Air mata yang dari tadi Kise coba tahan sudah tak terbendung lagi. Sampai detik ini ia tak tahu separah apa penyakit yang diderita Kuroko. Tetapi ia tahu, tahu betul penyakit itu telah menyiksa teman baiknya dan ia tidak boleh egois untuk tetap menahan Kuroko walaupun ia belum ingin Kuroko meninggalkannya.
Aomine pun mengerti. Ia berlari ke arah Kise dan Kuroko yang tengah terisak, memeluk mereka berdua erat-erat. "Semua akan baik-baik saja. Berjanjilah, Tetsu, kita akan bertemu lagi nanti."
Seolah dituntun naluri yang sama, detik berikutnya mereka semua berpelukan. Lalu terisak karena belum sanggup meninggalkan dan ditinggalkan. Tetapi takdir sudah berbicara. Tidak ada alasan bagi Kuroko untuk menolak. Ah, ia juga tak boleh lupa berpamitan dengan Kagami yang sedang di Amerika.
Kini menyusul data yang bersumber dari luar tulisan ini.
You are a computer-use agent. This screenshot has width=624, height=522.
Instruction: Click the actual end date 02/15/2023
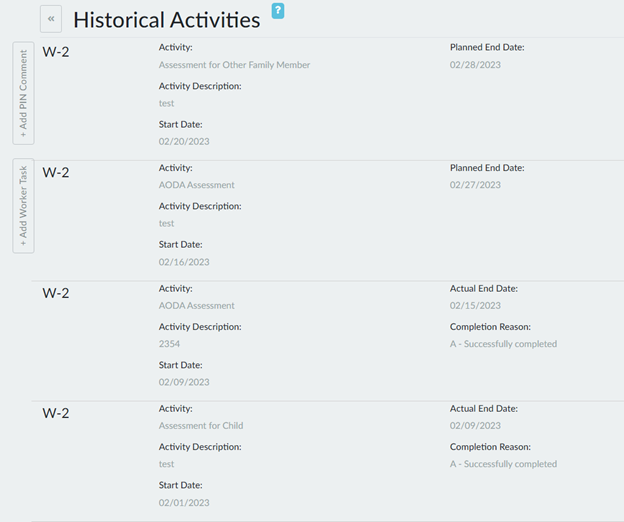475,306
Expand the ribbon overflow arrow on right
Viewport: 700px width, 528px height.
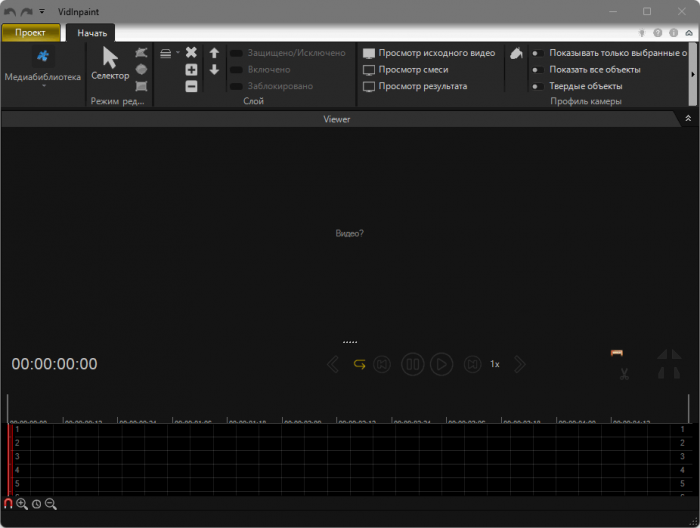tap(693, 73)
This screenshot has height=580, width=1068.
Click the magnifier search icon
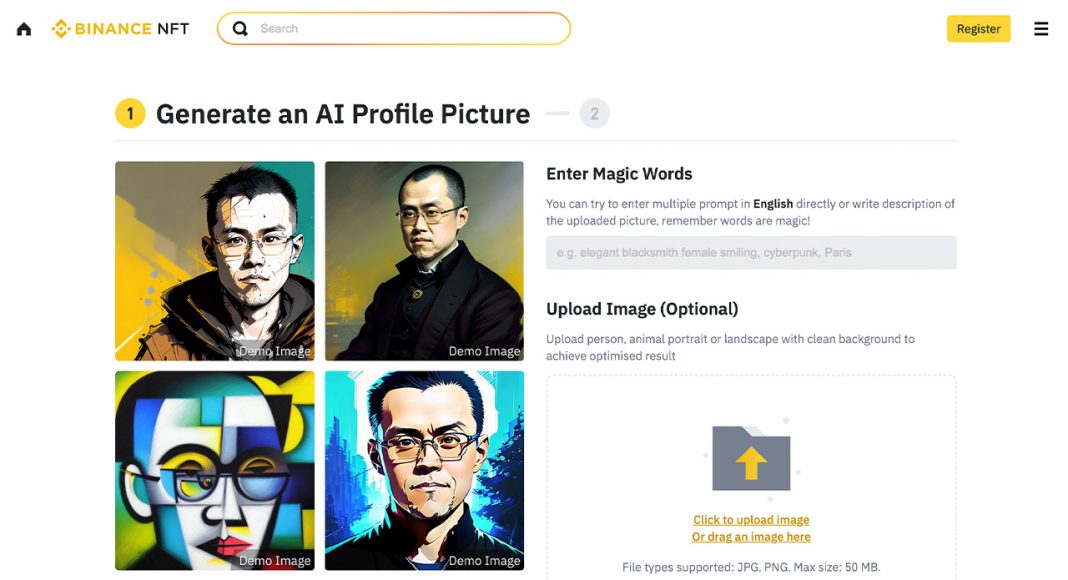click(x=240, y=29)
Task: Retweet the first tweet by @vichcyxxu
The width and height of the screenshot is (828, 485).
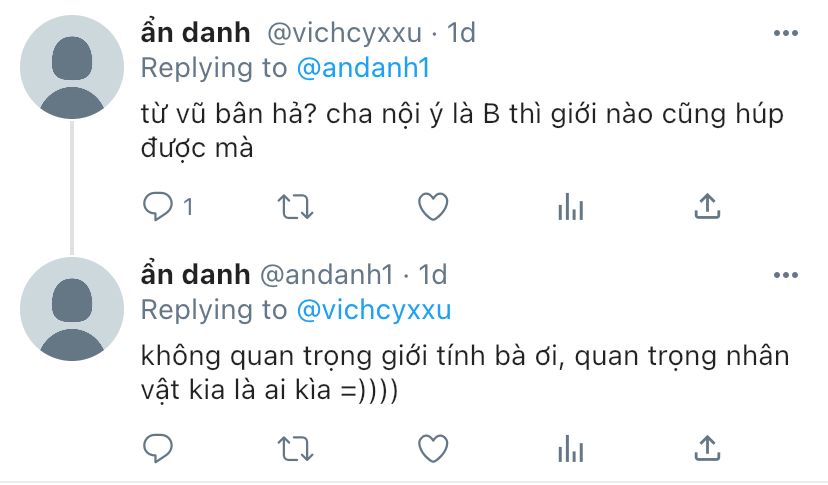Action: (x=295, y=207)
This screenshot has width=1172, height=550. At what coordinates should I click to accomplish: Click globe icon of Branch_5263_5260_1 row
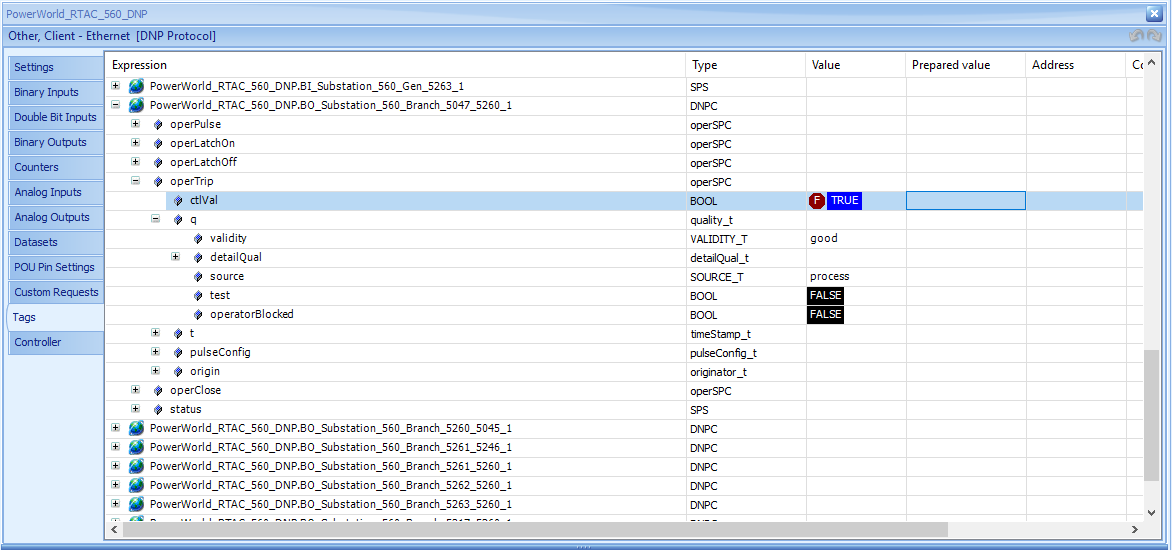136,504
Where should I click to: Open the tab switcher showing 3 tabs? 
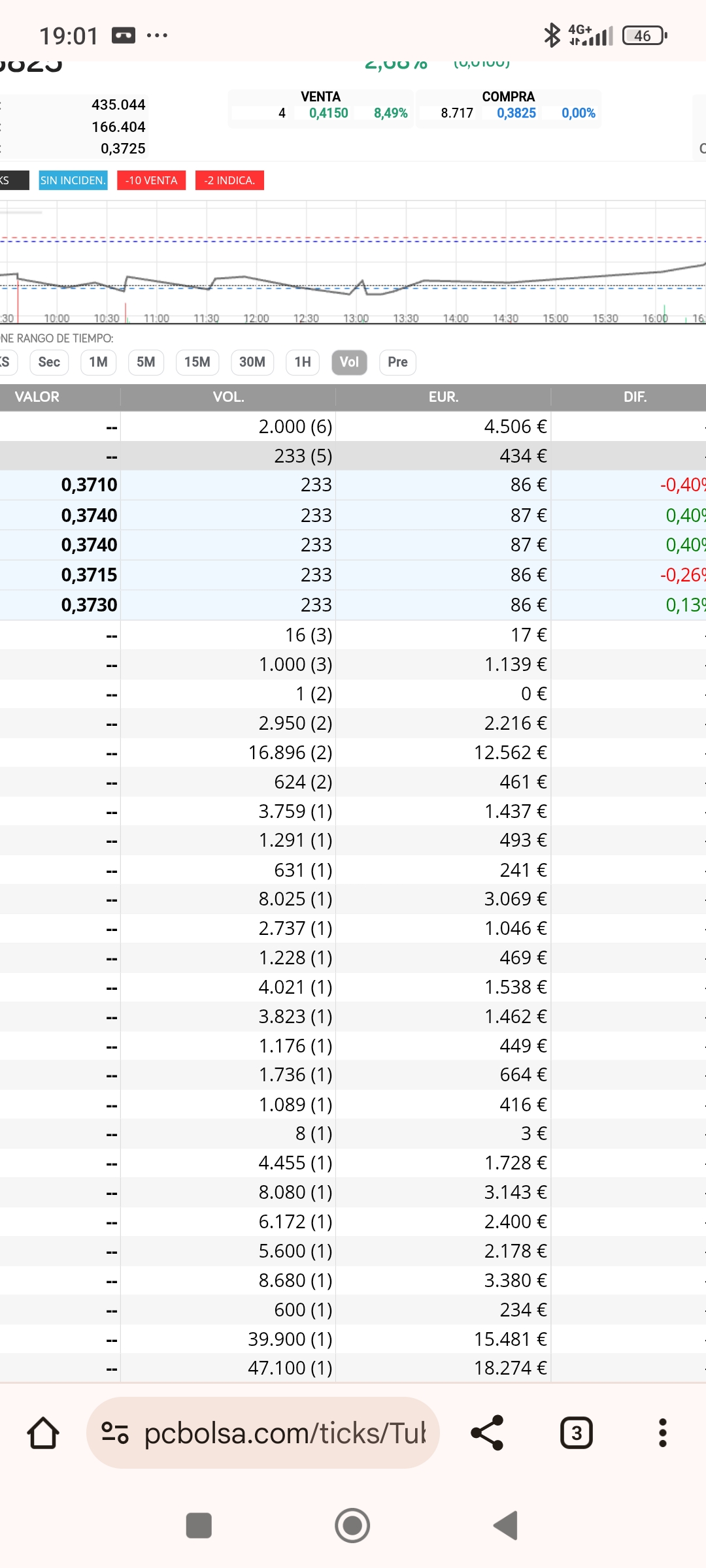576,1433
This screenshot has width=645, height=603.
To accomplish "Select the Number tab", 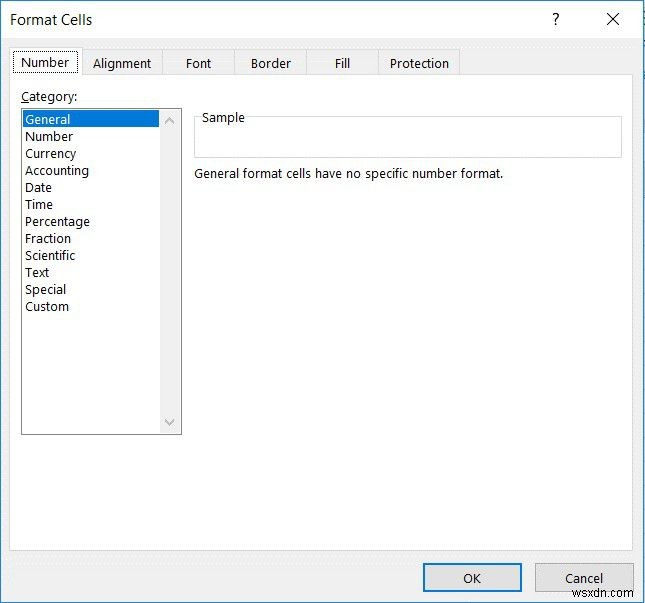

Aku sangat menyayangimu, Kulokothi/Tetsu/Tetsuya/Kuroko/Kuro-chin/Tetsu-kun …
.
.
.
And maybe someday I'll see you again
We'll float up in the clouds and we'll never see the end
.
Hari itu Kuroko dilarikan ke rumah sakit karena kondisinya memburuk tiba-tiba. Alex tidak bisa menangani Kuroko karena ia masih dalam perjalanan ke Jepang. Ia buru-buru kembali ke Jepang karena Kagami tidak henti-hentinya menangis saat mengetahui kondisi temanbaiknya memburuk.
Di sini lah Kuroko Tetsuya, terbaring tak sadarkan diri lengkap dengan selang-selang entah apa di dekatnya dan layar monitor di sisi kirinya yang masih berbunyi, menampilkan detak jantungnya.
Riko sudah menangis sejak Kuroko pingsan dan belum berhenti sampai sekarang walaupun Hyuuga terus mencoba menenangkannya. Ia merasa telah gagal menjadi pengasuh Kuroko karena membiarkannya terbaring lemah seperti ini.
"Nee … Kuroko-kun, bangun. Aku akan mengajarimu bermain basket kalau kau bangun. Aku berjanji akan memaksa Hyuuga-kun untuk mengizinkanmu bermain basket denganku. Kau belum tahu, ya? Saat SMA aku adalah pelatih tim basket sekolah dan berhasil membawa mereka hingga ke final winter cup. Aku lupa menceritakan ini padamu. Ayolah, bangun …." Riko mengguncang pelan tubuh ringkih Kuroko, berharap bocah itu membuka matanya dan menunjukkan manik biru langit yang saat ini dirindukan Riko dan Hyuuga.
"Sudah, Riko—"
"Bagaimana kondisi Kuroko?" Alex menerobos masuk dengan tergesa-gesa, diikuti Kagami yang sudah menangis sesenggukan dan teman warna-warni Kuroko. Untung saja mereka sudah pulang sekolah dan saat ingin mengunjungi Kuroko, paman berwajah mirip kucing bilang Kuroko sedang di rumah sakit dan detik itu pula sedan silver Alex memasuki pekarangan. Mereka kegirangan.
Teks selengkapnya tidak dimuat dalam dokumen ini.